Brasil terá mais idosos do que jovens até 2030: previdência volta ao centro do planejamento financeiro



Advogado explica como previdência pública pode atuar na proteção financeira das famílias


Em meio ao crescimento das discussões sobre investimentos, independência financeira e rentabilidade, um tema tradicional voltou a ganhar espaço entre famílias e especialistas em planejamento patrimonial: a previdência social. Muito além da aposentadoria, ela passou a ser vista como uma ferramenta de proteção financeira, segurança jurídica e organização familiar no longo prazo.

Dados do IBGE apontam que, até 2030, o Brasil terá mais idosos do que crianças e adolescentes.

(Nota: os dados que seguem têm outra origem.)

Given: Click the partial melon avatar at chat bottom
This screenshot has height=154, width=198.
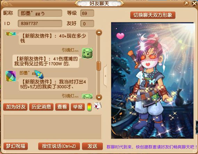Looking at the screenshot, I should [87, 96].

O cenário amplia a preocupação com a estabilidade financeira no longo prazo e reforça a necessidade de planejamento previdenciário em um país onde a população vive cada vez mais.

Atualmente, mais de 68,4 milhões de trabalhadores contribuem para a Previdência Social, o maior índice já registrado entre a população ocupada no Brasil, segundo o IBGE. O sistema previdenciário brasileiro funciona principalmente pelo modelo de repartição, em que os trabalhadores da ativa financiam os benefícios pagos aos aposentados e segurados que recebem cobertura previdenciária atualmente.

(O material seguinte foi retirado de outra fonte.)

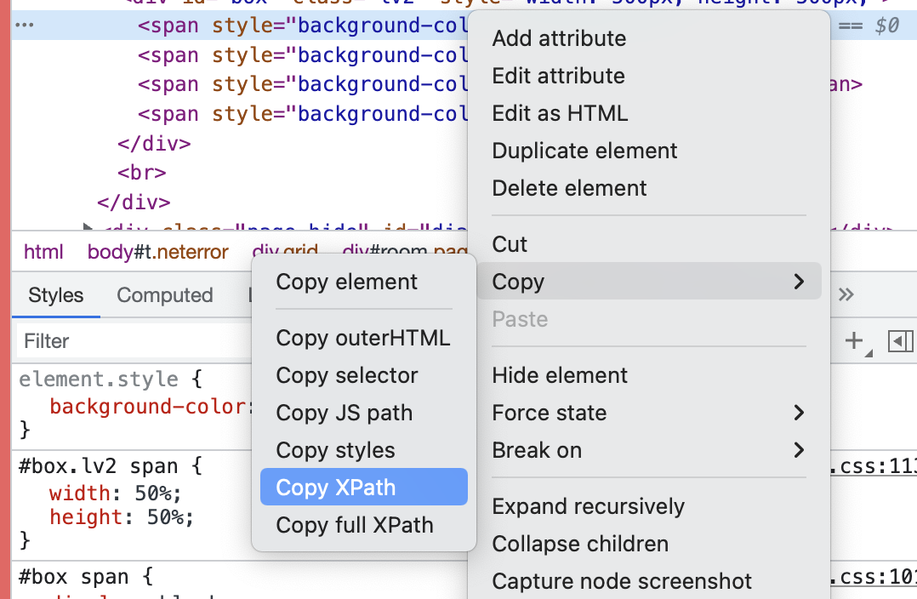Click the New Style Rule plus icon

click(853, 341)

Para o advogado especialista em direito previdenciário David Mello, sócio fundador do escritório Mello e Furtado Advocacia, parte da população passou a enxergar a contribuição previdenciária apenas sob a lógica da rentabilidade financeira imediata, comparando o INSS a aplicações e investimentos privados. “Hoje existe muito o discurso de que vale mais a pena investir o dinheiro do que contribuir para a previdência, mas essa análise ignora justamente o principal papel da previdência pública: a proteção social ao longo da vida. Muitas vezes as pessoas esquecem que a previdência não se resume à aposentadoria. Ela também protege o trabalhador em situações de incapacidade, afastamento, invalidez, doenças graves e garante segurança financeira para a família em momentos delicados”, afirma.

A previdência pública funciona como uma rede de proteção social contínua, acompanhando o trabalhador durante diferentes fases da vida. Além da aposentadoria, o sistema garante benefícios como auxílio-doença, aposentadoria por incapacidade permanente, salário-maternidade, auxílio-acidente e pensão por morte.

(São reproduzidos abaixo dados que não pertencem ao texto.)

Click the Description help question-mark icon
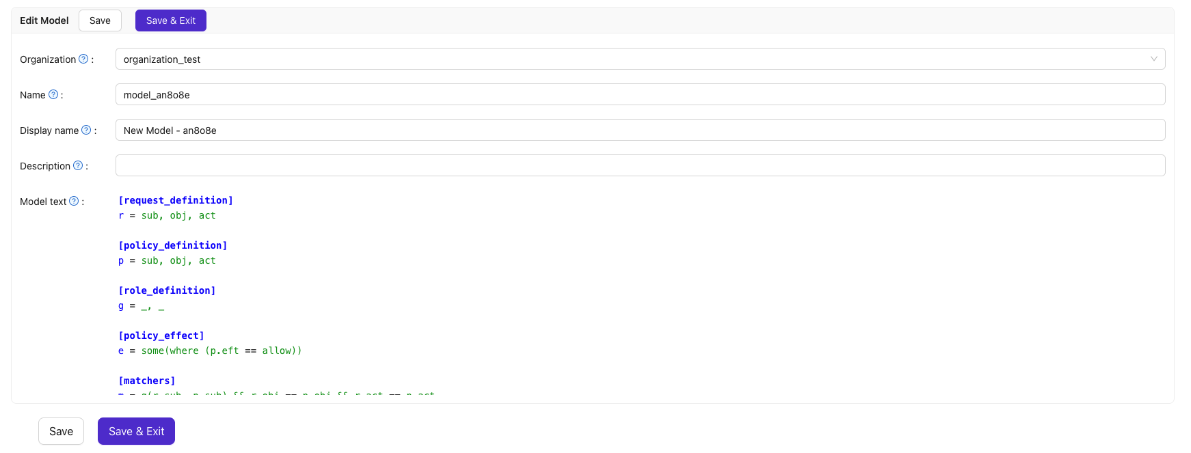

Outro ponto que, segundo Mello, precisa entrar no planejamento financeiro das famílias é o aumento da longevidade da população brasileira. “As pessoas estão vivendo mais e, consequentemente, permanecendo mais tempo aposentadas. Isso muda completamente a lógica do planejamento previdenciário e financeiro. Não se trata apenas de garantir renda para poucos anos, mas de pensar em proteção e estabilidade ao longo de décadas”, explica. Atualmente, pelas regras gerais, a idade mínima para aposentadoria é de 62 anos para mulheres e 65 anos para homens, além das exigências de tempo de contribuição e regras de transição que seguem em evolução progressiva.

Segundo o advogado, a principal mudança dos últimos anos é que o planejamento previdenciário deixou de ser um assunto restrito à terceira idade: profissionais mais jovens passaram a olhar para a previdência de forma mais estratégica, especialmente diante do aumento da expectativa de vida e das transformações nas regras previdenciárias. “Muitas pessoas ainda enxergam a previdência apenas como aposentadoria, quando na verdade ela envolve proteção social e segurança financeira em diferentes momentos da vida”, afirma.

Um dos principais erros ainda é deixar esse planejamento para depois. “Em muitos casos, a pessoa só começa a olhar para a previdência quando está próxima da aposentadoria ou enfrenta algum problema de saúde. O problema é que, nesse momento, já podem existir lacunas contributivas, períodos sem recolhimento ou situações que impactam diretamente no valor do benefício e no acesso aos direitos previdenciários”, explica.

Mello ressalta que o planejamento previdenciário tem justamente a função de analisar o histórico contributivo, identificar riscos e organizar estratégias que tragam mais previsibilidade para o futuro. “Hoje, o planejamento previdenciário passou a integrar a organização financeira e familiar de longo prazo, permitindo que o trabalhador compreenda seus direitos e tome decisões com mais segurança”, afirma.

O debate entre investir ou contribuir para a previdência muitas vezes ignora que cada ferramenta possui funções diferentes dentro da vida financeira. “Mais do que escolher entre investir ou previdência, o importante é entender qual papel cada mecanismo exerce dentro do planejamento de vida da pessoa e da família”, conclui.